Copy out verbatim the lines from the one containing "This screenshot has width=1280, height=710." through the end of the items, omitting the pictures.

--- BEGIN Dataset content ---

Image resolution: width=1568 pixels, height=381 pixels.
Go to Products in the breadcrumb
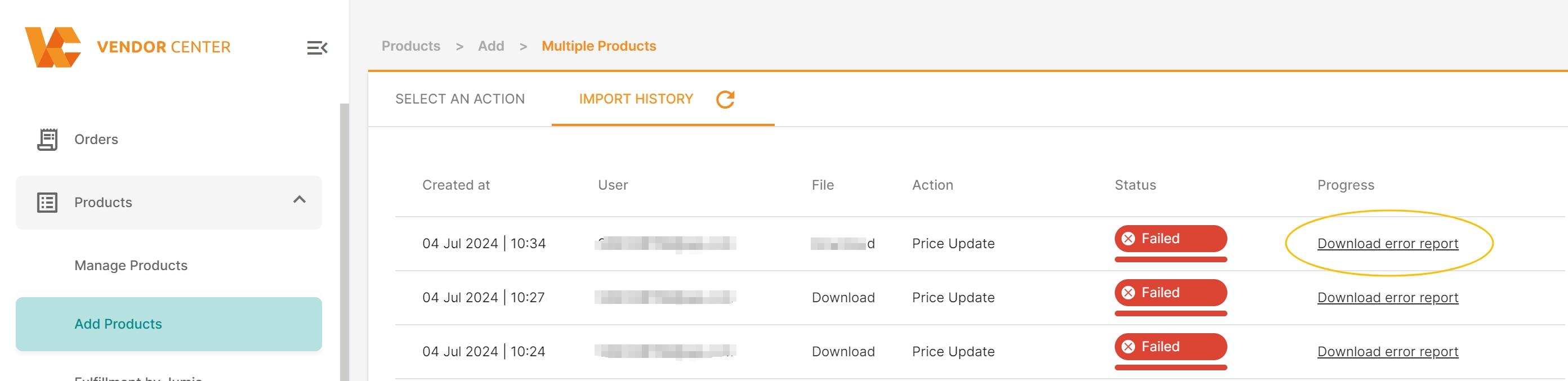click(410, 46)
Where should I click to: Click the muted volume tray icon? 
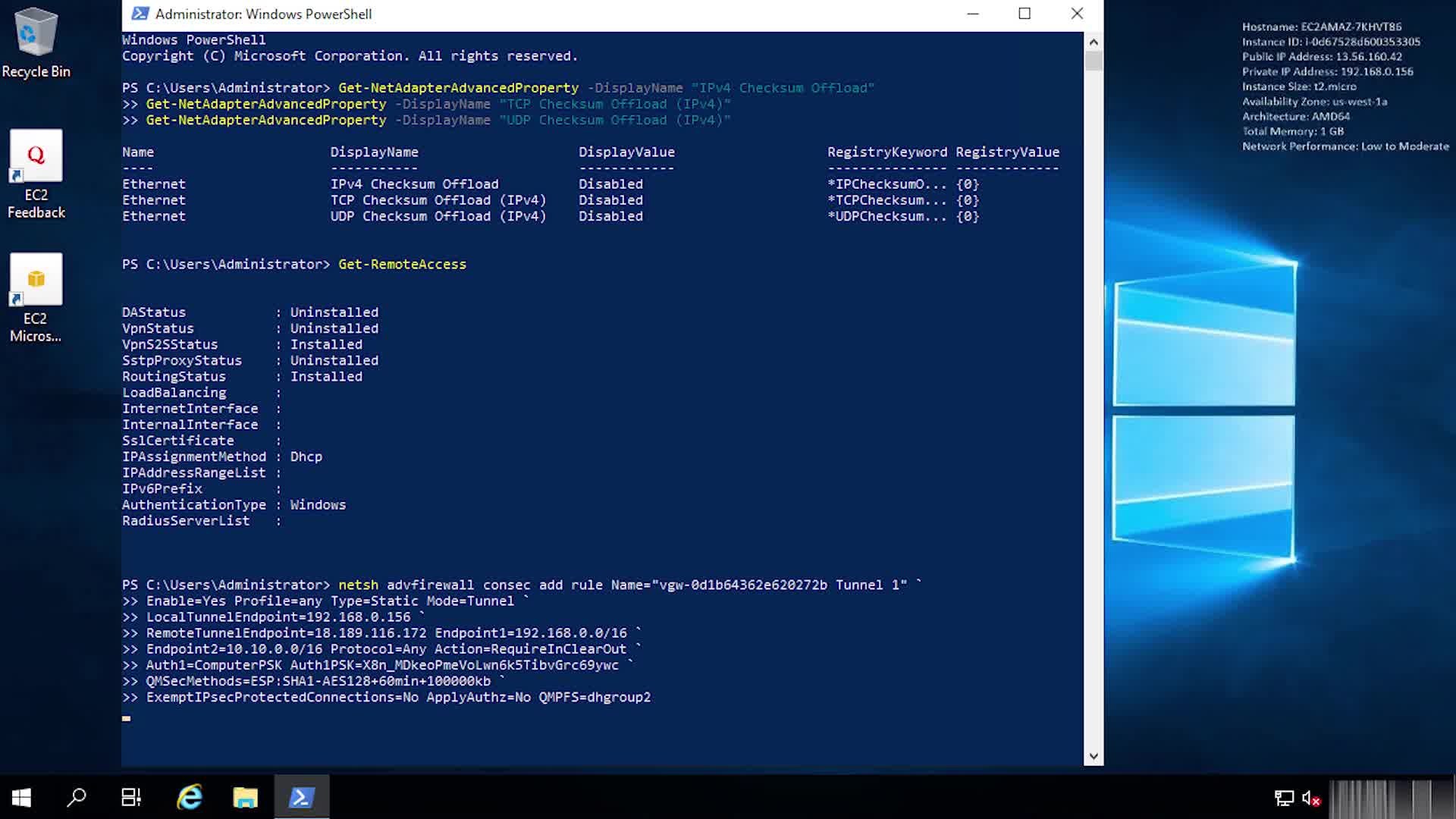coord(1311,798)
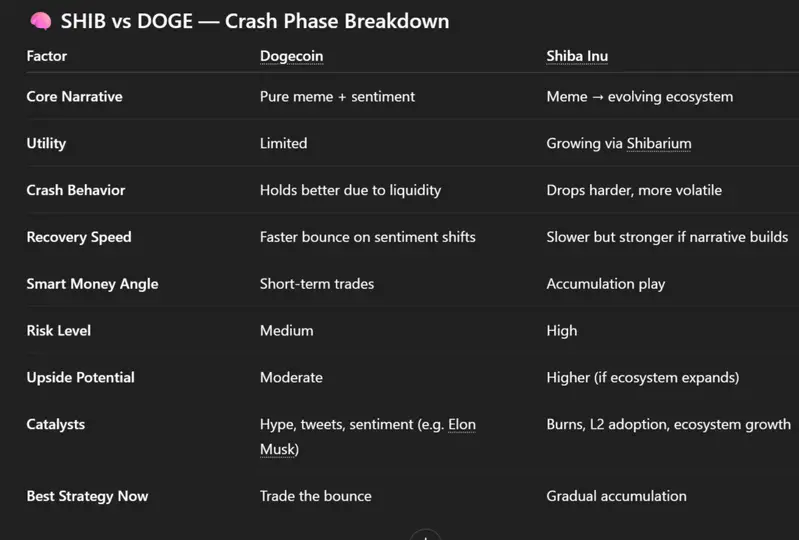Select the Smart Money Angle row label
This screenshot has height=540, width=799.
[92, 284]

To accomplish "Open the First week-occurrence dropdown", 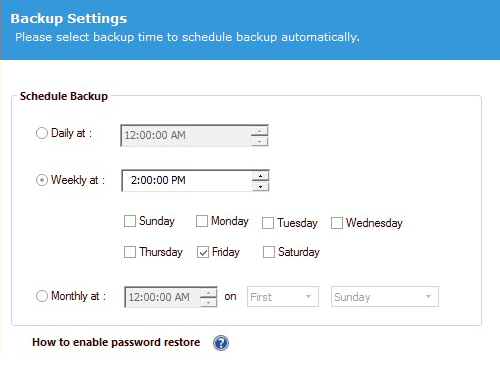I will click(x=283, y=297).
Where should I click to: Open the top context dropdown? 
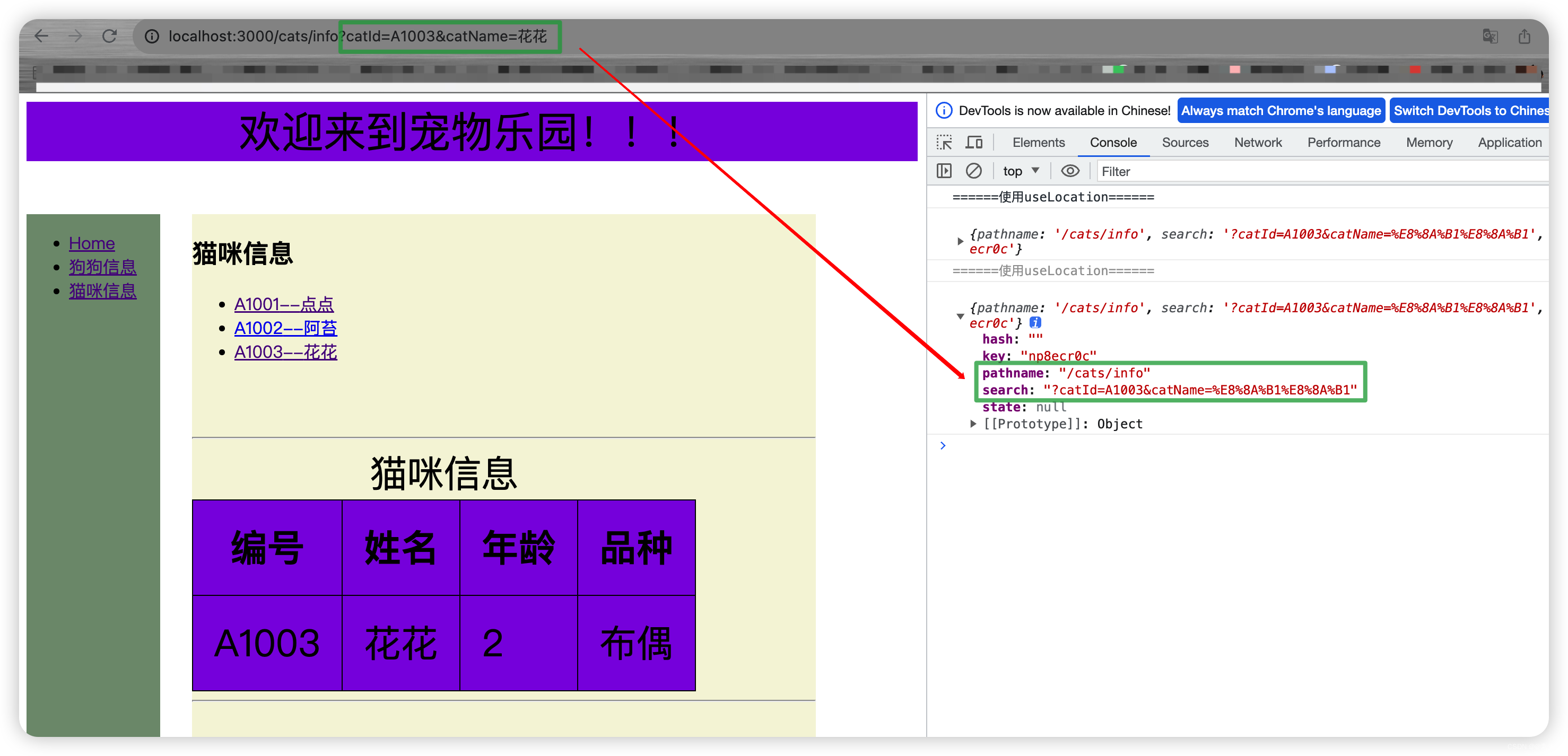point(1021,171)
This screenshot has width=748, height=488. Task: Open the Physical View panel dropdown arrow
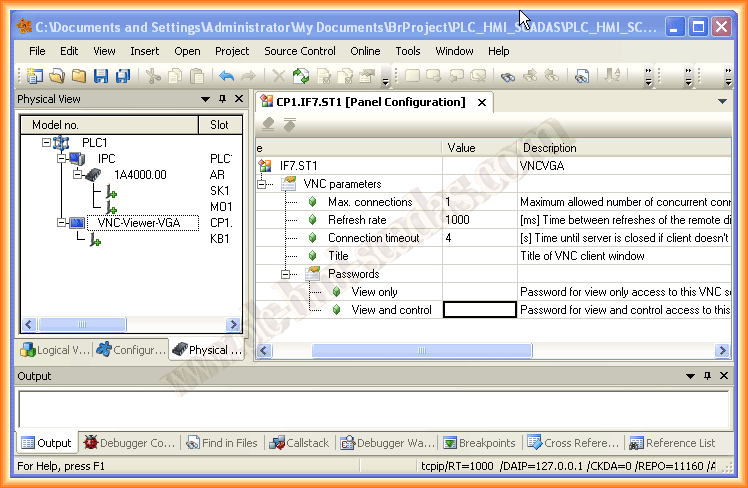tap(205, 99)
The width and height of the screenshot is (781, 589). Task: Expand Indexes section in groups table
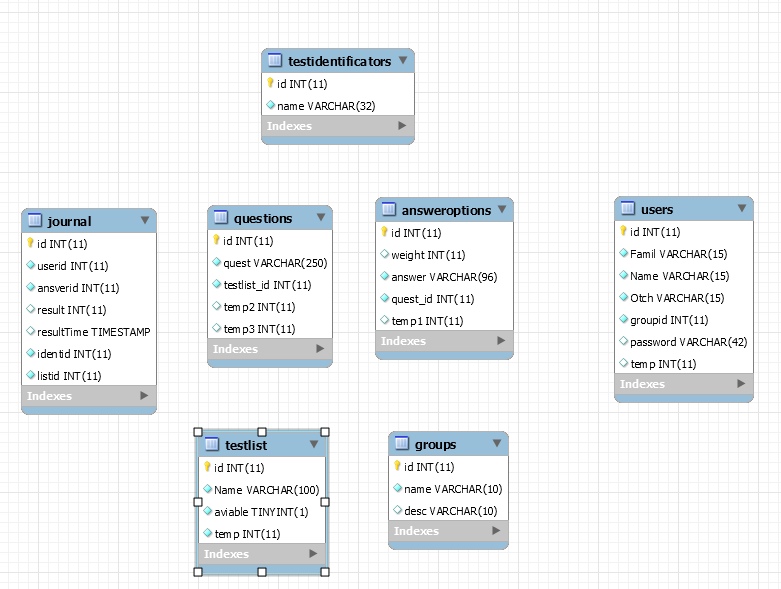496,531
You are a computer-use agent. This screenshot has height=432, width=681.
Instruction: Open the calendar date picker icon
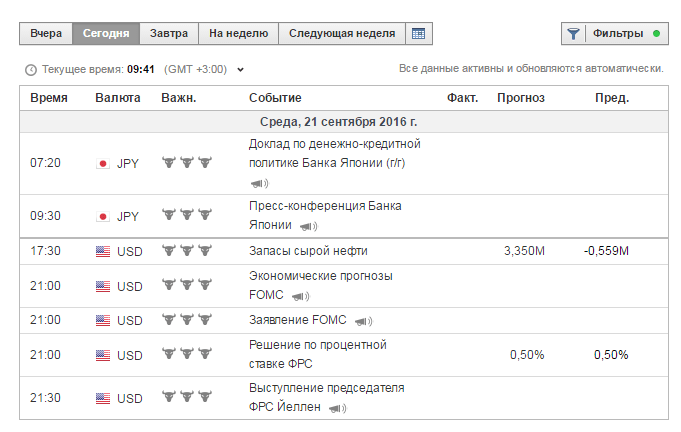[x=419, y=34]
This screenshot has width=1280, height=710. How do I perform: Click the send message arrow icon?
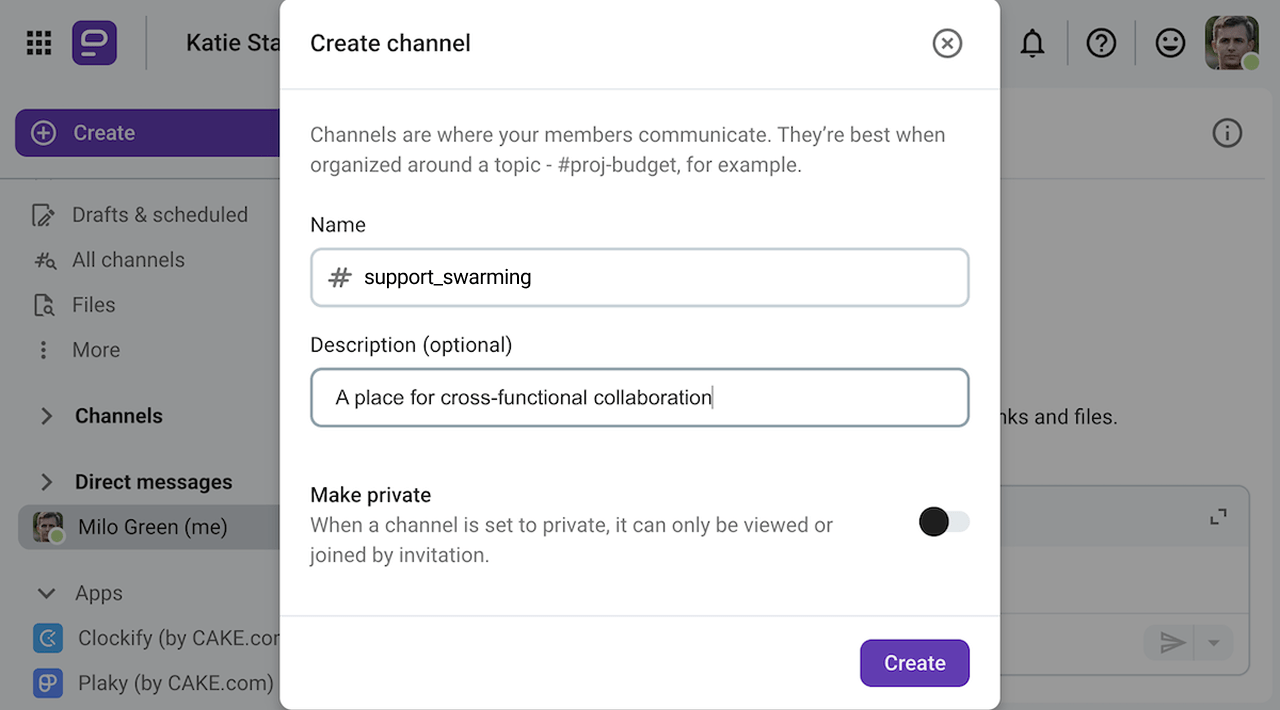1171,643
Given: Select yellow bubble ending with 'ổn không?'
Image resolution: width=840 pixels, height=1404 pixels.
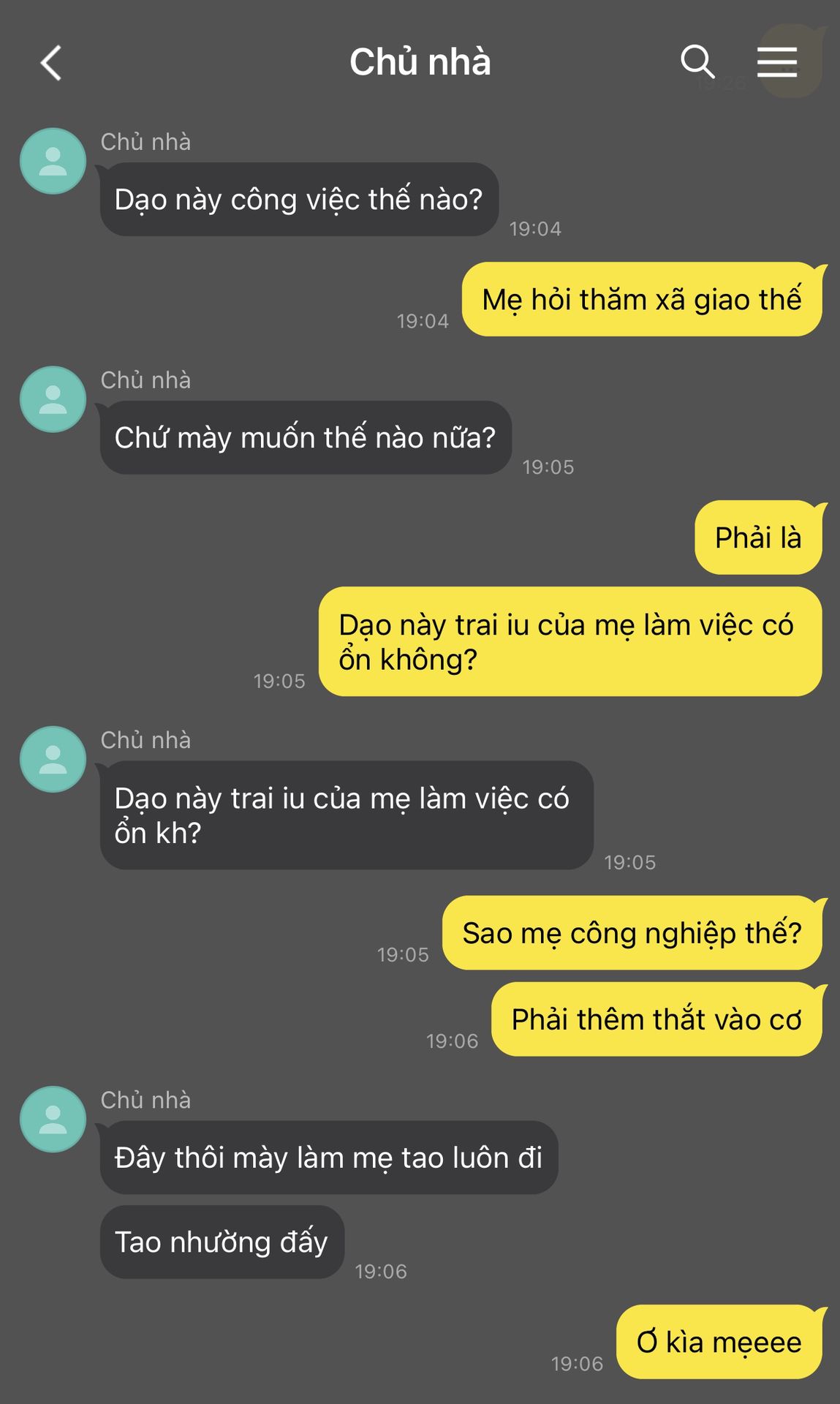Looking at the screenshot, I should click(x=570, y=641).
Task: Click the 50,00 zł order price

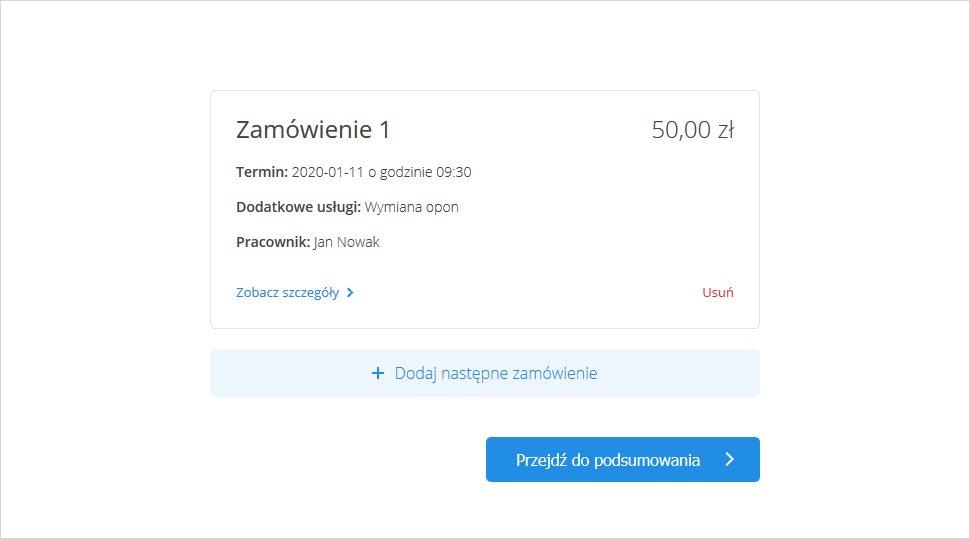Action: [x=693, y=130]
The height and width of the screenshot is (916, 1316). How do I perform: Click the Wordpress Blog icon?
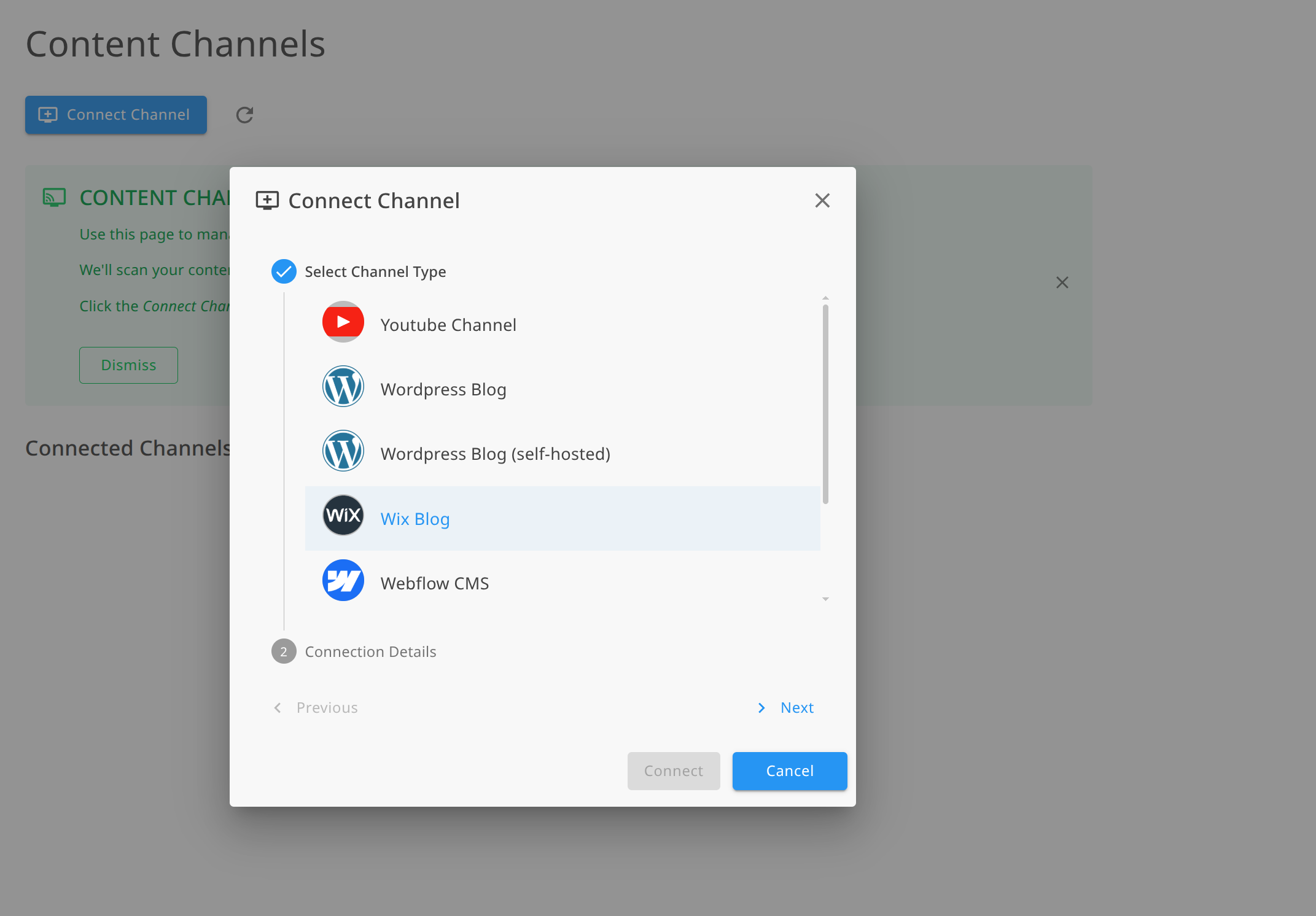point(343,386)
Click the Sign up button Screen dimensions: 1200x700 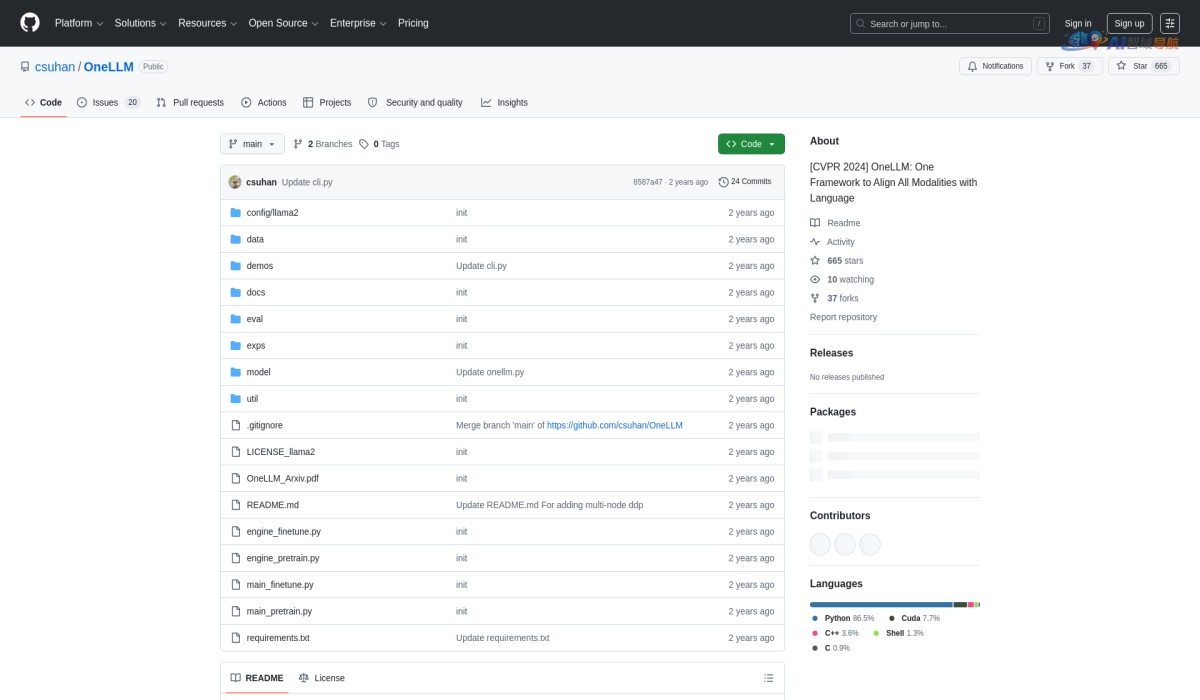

--- END Dataset content ---

**Finished answer**
This screenshot has width=1280, height=710. How do I perform: Click the send message arrow icon?
1171,643
Given: Select yellow bubble ending with 'ổn không?'
Image resolution: width=840 pixels, height=1404 pixels.
Looking at the screenshot, I should click(x=570, y=641).
Task: Click the 50,00 zł order price

Action: [x=693, y=130]
The height and width of the screenshot is (916, 1316). How do I perform: Click the Wordpress Blog icon?
point(343,386)
Click the Sign up button Screen dimensions: 1200x700 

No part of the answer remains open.